WRITTEN INSTRUCTION 1:
In the Tales of Valor review, reproduce the passage that starts at the words "Expansions are funny" and stops after the words "a hodgepodge effort.".
WRITTEN INSTRUCTION 2:
According to the Tales of Valor review, roughly how long does it take to play each of the mini-campaigns?

SELECTED EXTRACT:
Wounded in action.
Expansions are funny beasts, you know? It’s hard to generate a terrible expansion, but it’s also hard to generate an excellent
expansion. Case in point, Tales of Valor
, the latest addition to the excellent RTS Company of Heroes
Tales of Valor
comes at the $30 price point, and contains three mini-campaigns (each of which can be played in about 90 minutes), about a dozen ‘alternative’ units you can swap out with any of the armies, and a collection of new multiplayer maps and special game types or ‘Operations’. While there’s a good amount to offer here, it falls short of the standard set by the previous expansion, Opposing Fronts
, and feels like a hodgepodge effort.
The three mini-campaigns feature heroic stories of, generally speaking, insane crap that wouldn’t be believable if it wasn’t real history (which it isn't). Each mini-campaign takes place through three missions on a single map; the first two, ‘Tiger Ace’ and ‘Causeway’, feature larger-than-life heroes with preposterous capabilities, especially once you work them up the RPG-like upgrade tree.

[Source data]
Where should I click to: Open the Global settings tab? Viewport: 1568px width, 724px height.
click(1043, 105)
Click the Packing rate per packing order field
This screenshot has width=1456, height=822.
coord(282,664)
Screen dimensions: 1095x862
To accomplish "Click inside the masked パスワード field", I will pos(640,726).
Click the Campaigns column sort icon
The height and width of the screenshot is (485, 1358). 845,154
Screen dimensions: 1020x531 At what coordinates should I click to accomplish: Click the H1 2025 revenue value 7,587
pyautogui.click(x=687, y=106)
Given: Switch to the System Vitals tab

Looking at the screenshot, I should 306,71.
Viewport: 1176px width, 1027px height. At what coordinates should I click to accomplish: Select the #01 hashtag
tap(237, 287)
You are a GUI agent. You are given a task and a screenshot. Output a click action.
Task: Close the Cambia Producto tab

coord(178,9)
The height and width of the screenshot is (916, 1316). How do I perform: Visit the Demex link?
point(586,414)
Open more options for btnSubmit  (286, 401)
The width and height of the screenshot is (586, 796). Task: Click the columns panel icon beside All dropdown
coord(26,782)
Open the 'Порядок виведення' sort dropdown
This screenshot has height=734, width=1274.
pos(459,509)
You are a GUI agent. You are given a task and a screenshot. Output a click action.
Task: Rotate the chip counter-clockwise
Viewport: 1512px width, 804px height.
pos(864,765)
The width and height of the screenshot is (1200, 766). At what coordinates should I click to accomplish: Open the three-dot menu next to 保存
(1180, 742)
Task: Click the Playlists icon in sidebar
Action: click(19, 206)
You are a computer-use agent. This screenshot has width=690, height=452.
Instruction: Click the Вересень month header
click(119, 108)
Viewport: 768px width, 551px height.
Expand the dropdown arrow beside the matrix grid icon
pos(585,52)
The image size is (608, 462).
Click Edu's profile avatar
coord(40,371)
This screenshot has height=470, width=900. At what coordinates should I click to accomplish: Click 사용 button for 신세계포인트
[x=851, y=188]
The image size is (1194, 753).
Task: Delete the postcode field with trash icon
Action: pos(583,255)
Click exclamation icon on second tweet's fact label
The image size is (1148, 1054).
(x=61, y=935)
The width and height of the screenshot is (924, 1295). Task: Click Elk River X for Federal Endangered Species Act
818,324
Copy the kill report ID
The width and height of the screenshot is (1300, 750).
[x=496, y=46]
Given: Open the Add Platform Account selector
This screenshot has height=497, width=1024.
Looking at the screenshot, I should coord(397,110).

WORKED SOLUTION 1:
Expansions are funny beasts, you know? It’s hard to generate a terrible expansion, but it’s also hard to generate an excellent
expansion. Case in point, Tales of Valor
, the latest addition to the excellent RTS Company of Heroes
Tales of Valor
comes at the $30 price point, and contains three mini-campaigns (each of which can be played in about 90 minutes), about a dozen ‘alternative’ units you can swap out with any of the armies, and a collection of new multiplayer maps and special game types or ‘Operations’. While there’s a good amount to offer here, it falls short of the standard set by the previous expansion, Opposing Fronts
, and feels like a hodgepodge effort.

WORKED SOLUTION 2:
About 90 minutes.